The 'jobs report' only validates the Feds argument to hold rates. But even at that, the quality of the jobs created would hardly create demand for new housing at todays price levels. Big Brother will never admit the latter.
Only a collapse in oil prices and a much lower 10 year bond could help patch this bubble if money could be found to finance the buyers. But the carpet has been pulled on the demand level and only many more 'risk points' could assuage it. The 10 year bond is rising without that previously unfactored risk. Credit card issuers value it at 12-21%!
I mentioned last December that a significant event took place in China that the press almost totally ignored.
Since then Big Brother's 'Eco-Newspeak' has been nothing short of self-fulfilling.
In todays economic environment the dollar should be strong. However it seems to be showing its punch against only a single major currency, the yen, which is a nightmare! The Fed has its finger in a leaking dam of monetary malfeasance.
There will be casualties. The HBs first in line. If there is a rally in this stock, it will be short lived.
April 6 (Bloomberg) -- Treasuries fell, pushing 10-year note yields to the highest in eight weeks, as a more-than-forecast increase in hiring and a drop in the unemployment rate in March eased speculation the Federal Reserve will cut borrowing costs.
Two-year notes, more sensitive than longer-maturity debt to rate changes by the Fed, fell the most since March 9, when the previous monthly employment report also was stronger than economists forecast. In interest-rate futures markets, the odds of a rate cut by mid-year fell almost to zero.
``It makes it very difficult to make the case the Fed may cut anytime soon, and the market is taking out those cuts that it had priced in,'' said Michael Pond, an interest-rate strategist in New York at Barclays Capital Inc., one of the 21 primary dealers that trades directly with the central bank.
I think what has been giving hope to the HB's is that the Fed will cut soon and take pressure off the subprime crisis. So if you think about it a weak jobs report probably would have been positive for the HB's as far as a swing trade is concerned. Its interesting that the jobs picture is better than expected. Those people haven't been stepping to the plate to buy houses. The rapidly rising NOD's, foreclosures, subprime, alt-a meltdown story shows no sign of abating right now. The bubble markets are going to get clobbered now. IMHO.
One of the boards listed a site of a recorded news team investigation of a neighborhood that has million dollar houses. Several were abandoned by the builder. Several sit there empty, several others have had mysterious fires (no wireing or appliances to cause a fire). The people that still live there are whinning that their property values are in danger. Duh.....

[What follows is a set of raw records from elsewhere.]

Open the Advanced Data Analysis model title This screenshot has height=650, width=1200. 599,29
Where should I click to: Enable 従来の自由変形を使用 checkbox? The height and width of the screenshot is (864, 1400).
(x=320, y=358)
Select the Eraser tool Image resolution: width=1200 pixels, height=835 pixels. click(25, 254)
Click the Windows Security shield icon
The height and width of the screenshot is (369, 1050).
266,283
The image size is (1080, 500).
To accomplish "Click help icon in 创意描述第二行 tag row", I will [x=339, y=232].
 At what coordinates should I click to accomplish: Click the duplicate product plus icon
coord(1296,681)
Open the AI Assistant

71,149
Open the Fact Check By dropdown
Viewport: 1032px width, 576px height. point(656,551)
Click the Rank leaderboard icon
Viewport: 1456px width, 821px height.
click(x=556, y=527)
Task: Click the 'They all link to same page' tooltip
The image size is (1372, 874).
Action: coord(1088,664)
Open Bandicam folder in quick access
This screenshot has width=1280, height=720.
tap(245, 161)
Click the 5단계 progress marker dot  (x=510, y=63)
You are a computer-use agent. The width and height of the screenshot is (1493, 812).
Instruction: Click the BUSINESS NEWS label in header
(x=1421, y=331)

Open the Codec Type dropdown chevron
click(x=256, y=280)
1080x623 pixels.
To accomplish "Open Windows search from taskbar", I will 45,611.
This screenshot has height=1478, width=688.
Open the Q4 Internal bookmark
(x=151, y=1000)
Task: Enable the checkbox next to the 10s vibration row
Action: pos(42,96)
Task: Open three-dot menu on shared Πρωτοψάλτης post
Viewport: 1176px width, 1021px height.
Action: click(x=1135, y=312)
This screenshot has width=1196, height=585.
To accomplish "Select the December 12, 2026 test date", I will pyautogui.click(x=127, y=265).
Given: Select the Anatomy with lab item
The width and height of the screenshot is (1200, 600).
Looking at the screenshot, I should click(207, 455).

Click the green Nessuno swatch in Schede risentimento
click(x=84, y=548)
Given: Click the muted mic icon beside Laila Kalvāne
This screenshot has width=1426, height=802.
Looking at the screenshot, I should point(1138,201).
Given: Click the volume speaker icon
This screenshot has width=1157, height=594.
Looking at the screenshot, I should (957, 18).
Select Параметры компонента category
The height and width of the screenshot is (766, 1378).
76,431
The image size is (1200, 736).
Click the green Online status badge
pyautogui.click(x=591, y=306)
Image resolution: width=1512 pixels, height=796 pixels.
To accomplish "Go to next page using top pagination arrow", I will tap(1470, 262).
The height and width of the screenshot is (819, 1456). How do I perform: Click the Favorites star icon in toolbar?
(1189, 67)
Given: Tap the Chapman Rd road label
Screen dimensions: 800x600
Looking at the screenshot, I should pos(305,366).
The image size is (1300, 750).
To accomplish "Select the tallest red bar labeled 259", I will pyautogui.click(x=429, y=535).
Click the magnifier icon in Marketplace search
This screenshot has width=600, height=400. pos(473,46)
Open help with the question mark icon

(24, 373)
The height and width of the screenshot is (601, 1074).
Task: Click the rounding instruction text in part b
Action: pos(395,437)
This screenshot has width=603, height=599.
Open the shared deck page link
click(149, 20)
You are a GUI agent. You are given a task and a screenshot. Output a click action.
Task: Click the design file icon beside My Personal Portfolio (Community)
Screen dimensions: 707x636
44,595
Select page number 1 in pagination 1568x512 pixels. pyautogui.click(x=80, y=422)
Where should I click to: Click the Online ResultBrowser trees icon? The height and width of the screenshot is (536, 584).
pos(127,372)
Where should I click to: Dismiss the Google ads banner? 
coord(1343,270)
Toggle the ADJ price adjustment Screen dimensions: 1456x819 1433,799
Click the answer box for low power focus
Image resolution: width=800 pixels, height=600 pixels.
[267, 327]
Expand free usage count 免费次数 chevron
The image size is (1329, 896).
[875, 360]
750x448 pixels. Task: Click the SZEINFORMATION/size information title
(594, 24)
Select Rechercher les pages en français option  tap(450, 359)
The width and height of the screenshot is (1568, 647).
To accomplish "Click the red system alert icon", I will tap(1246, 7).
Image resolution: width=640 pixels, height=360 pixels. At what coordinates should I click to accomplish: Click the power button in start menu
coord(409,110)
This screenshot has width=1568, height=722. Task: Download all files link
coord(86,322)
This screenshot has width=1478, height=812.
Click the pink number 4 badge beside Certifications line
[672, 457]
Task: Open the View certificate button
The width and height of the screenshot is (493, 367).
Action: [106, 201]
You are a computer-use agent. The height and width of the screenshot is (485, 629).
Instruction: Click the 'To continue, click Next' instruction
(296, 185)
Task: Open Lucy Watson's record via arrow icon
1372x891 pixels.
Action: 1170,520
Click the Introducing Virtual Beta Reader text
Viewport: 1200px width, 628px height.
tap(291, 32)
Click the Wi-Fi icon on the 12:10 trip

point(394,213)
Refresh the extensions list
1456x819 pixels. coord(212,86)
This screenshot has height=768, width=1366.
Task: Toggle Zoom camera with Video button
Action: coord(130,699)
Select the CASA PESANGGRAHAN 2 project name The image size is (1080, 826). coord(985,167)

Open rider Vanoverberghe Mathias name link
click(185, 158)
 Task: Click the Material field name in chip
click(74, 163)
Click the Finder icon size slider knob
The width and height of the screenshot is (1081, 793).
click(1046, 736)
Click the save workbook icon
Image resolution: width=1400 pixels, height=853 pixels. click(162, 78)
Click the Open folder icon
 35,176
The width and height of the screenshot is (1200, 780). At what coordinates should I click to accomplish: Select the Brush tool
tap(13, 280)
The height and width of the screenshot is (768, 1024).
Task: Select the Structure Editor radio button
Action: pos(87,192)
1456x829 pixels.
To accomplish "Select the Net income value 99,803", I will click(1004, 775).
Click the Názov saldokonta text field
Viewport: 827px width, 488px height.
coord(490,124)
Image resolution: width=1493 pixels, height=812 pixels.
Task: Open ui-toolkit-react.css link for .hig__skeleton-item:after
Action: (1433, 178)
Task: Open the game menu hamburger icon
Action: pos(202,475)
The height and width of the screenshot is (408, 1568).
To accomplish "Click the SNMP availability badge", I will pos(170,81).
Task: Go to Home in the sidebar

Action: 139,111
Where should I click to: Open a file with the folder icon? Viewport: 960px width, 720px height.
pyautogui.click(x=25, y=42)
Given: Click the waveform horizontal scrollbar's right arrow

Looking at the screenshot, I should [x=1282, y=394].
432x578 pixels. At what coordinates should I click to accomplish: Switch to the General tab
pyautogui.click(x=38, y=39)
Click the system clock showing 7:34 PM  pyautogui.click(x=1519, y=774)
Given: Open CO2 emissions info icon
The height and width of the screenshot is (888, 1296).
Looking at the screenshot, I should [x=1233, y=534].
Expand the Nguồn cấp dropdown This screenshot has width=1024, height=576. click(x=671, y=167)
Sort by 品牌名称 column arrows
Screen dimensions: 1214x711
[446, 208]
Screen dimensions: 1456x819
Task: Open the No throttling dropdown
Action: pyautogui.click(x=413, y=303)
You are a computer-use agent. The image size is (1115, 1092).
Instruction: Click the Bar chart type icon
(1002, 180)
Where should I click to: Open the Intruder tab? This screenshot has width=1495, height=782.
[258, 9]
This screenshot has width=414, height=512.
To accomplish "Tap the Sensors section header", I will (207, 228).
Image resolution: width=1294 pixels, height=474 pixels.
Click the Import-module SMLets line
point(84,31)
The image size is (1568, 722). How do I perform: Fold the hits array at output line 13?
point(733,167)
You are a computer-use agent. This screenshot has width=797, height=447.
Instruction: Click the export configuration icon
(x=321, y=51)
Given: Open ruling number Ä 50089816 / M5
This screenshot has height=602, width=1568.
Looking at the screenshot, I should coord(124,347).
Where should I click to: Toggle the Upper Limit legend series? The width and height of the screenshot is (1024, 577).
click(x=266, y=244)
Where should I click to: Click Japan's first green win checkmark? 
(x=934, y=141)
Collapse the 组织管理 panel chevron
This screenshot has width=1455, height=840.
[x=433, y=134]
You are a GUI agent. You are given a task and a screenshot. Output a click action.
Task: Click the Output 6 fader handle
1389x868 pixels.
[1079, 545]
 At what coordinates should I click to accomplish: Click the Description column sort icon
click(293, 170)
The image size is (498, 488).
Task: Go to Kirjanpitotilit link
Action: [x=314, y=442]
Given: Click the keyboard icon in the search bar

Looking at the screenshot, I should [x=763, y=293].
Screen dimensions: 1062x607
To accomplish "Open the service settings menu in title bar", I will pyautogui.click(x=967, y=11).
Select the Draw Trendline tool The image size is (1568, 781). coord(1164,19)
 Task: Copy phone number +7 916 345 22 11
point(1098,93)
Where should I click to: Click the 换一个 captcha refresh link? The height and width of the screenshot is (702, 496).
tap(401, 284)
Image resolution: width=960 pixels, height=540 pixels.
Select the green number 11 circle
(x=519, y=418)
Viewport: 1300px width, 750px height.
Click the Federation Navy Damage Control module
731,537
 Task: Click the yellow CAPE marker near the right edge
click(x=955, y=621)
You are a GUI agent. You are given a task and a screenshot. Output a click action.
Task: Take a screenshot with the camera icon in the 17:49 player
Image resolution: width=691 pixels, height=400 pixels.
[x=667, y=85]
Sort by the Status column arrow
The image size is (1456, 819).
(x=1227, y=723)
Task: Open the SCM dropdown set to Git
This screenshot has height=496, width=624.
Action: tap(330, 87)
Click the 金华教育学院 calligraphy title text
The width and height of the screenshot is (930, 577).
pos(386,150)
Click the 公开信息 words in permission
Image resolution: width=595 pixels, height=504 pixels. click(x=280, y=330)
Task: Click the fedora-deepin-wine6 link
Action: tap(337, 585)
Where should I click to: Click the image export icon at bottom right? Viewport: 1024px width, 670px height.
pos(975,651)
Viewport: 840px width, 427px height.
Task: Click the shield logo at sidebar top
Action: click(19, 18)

Sorry for no links and I don't remeber if its in texas or ?
I am sure others here have seen it and can post the links if they want.
I still think the three days between this jobs report and actual trading will have an impact on how it all trades on monday.
Agree...big squeeze right from the open. HBs will soar...more "employed" people can buy houses than ever before. Right back to the bull argument, millions more immigrants to provide cheap labor and housing demand, low rates, plenty of jobs, easy loans...housing has really hit bottom and will explode over the next few months. Can't be short right now...IMO.
I disagree because the 10 year is now at 4.75% and this means mortgage rates are rising. I do believe the overall market will be up on Monday, but homies have very little chance of getting anytype of sustained rally.
Don't kid yourselves guys, Now the fed can't lower interest rates which in turn would help millions qualify for a mortgage. The few thousand jobs created for burger flippers will not sell houses. Watch Monday and see the beating.